Given general terrains on the earths surface rank their roughness from least to most rough.

Answer 3

Oceans and seas
Deserts
Grasslands
Rainforests
Mountains

Question 4

With consideration to an aerofoil section, In what direction does the lift force act with reference to the air stream?

Answer 4

It acts perpendicular to the air stream caused by the Bernoulli effect.

Question 5

With consideration to an aerofoil section, In what direction does the drag force act with reference to the air stream?

Answer 5

In line with the direction of the air stream

Question 6

How is the thrust force calculated?

Answer 6

The thrust force is the resultant of the lift and drag forces.

Question 7

Define pitch

Answer 7

Pitch refers to turning the angle of attack of the
blades of a turbine into or out of the wind to control the production or absorption of power. Wind turbines use this to adjust the rotation
speed and the generated power.

Question 8

Define chord in terms of an aerofoil

Answer 8

Chord refers to the imaginary
straight line joining the leading and trailing edges of an aerofoil. The chord length is the distance between the
trailing edge and the point on the leading edge where the chord intersects the leading edge

Question 9

Discuss the concept of ‘stall.’ Indicate how wind turbine designers can utilise this.

Answer 9

By tilting the body of the profile back, the lift increases. However in excess as it is tilted backwards the air flow on the upper surface stops sticking to the surface of the wing and flow separation occurs. Lift from the low pressure of the upper surface disapears and stall occurs.
Stall can be taken advantage to stop the wind rotor from rotation during gusty conditions.

Question 10

What is Betz’s Law?

Answer 10

Betz’s law indicates the maximum power that can be extracted from the wind,
independent of the design of a wind turbine in open flow.
According to Betz’s law, no turbine can capture more than 16/27 (59.3%) of the kinetic energy in wind.

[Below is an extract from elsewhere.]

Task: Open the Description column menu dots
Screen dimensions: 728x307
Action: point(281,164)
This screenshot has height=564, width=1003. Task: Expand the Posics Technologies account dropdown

The factor 16/27 (0.593) is known as Betz’s coefficient. Practical utility-scale wind
turbines achieve at peak 75% to 80% of the Betz limit.

Question 11

In the main, why is the three blade turbine preferred to a 2-blade turbine?

Answer 11

Due to its appearance and better ‘nonsymmetrical’
distribution of structural forces which gives a smaller dynamic response in realistic non – uniform wind conditions
2-bladed turbines demand a higher cost and complexity in the main

Question 12

In what situations would a two blade turbine most likely be utilised and why?

Answer 12

For offshore applications; because the rotor is

easier to transport and lift.

Question 13

What are the advantages and disadvantages of Upwind Machine wind turbines?

Answer 13

(Upwind machines have the rotor facing the wind)
Advantage: avoids the wind shade behind the tower.
Disadvantage: the rotor needs to be made rather inflexible, and placed at
some distance from the tower. In addition an upwind machine needs a yaw mechanism to keep the
rotor facing the wind.

Question 14

What are the advantages and disadvantages of Downwind Machine wind turbines?

Answer 14

Advantage: they may be built without an active yaw mechanism, if the rotor and
nacelle have a suitable design that makes the nacelle follow the wind passively. They also can have a more flexible rotor meaning the blade will bend at high wind speeds taking load off the tower. It can therefore be built lighter than an Upwind machine
Disadvantage: the fluctuation in the wind power due to the rotor passing through the wind shade of the tower.
This may give more fatigue loads on the turbine than with an upwind design

Question 15

What is the yaw mechanism used for?

Answer 15

To ensure that the rotor is

normal to the wind.

Question 16

What is an active Yaw system in a wind turbine?

Answer 16

The active yaw
systems are equipped with some sort of torque producing device able to
rotate the nacelle of the wind turbine against the stationary tower based on automatic signals from wind direction sensors or manual actuation
(control system override)

Question 17

What is an passive Yaw system in a wind turbine?

Answer 17

The passive yaw
systems utilise the wind force in order to adjust the orientation of the wind turbine rotor into the wind.
Therefore, the power of
the wind is responsible for the rotor rotation and the nacelle orientation

Question 18

What type of yaw systems will different turbines use?

Answer 18

Upwind wind turbines are equipped with an active yaw system
Upwind wind turbine equipped with a passive yaw system
Downwind wind turbine equipped with a passive yaw system.

Question 19

Why are rotor blades for large wind turbines always twisted?

Answer 19

To achieve an optimal flow ‘angle of attack’ throughout the length of the blade

Question 20

What are the advantages of HAWT?

Answer 20

• Minimal actual ground
space taken up by the
turbine bases.
• available "off the shelf"
• Relatively quick
construction and
installation.
• 25 year lifetime
• Simple decommissioning
• Well established
technology (20,000 grid
connected turbines
worldwide).
• Government backing

Question 21

What are the advantages of large turbines?

Answer 21

• Economies of scale,
cheaper electricity.
• Very well suited for
offshore wind power.
• Large turbines with a tall
towers use existing wind
resource more efficiently.

Question 22

What are the advantages of small turbines?

Answer 22

• Useful for remote areas.
• Low installation costs.
• Less Imposing on Landscape.
• Less fluctuation in the
electricity output from a
wind farm with a number
of smaller machines.

Question 23

Why can offshore wind turbines generate more power than similar land-based ones?

Answer 23

the surface roughness is low and so wind speeds are higher

Question 24

What are the different types of offshore turbine foundations? Give a brief description of each

Answer 24

Gravity – Reinforced concrete foundation floated to site then weighed down with sand and gravel

Mono Pile – Steel pile driven 10-20m into seabed – no seabedpreparations needed but not suitable for rocky locations

Steel Gravity foundation – Similar to concrete design but sits on a steel box on the sea floor.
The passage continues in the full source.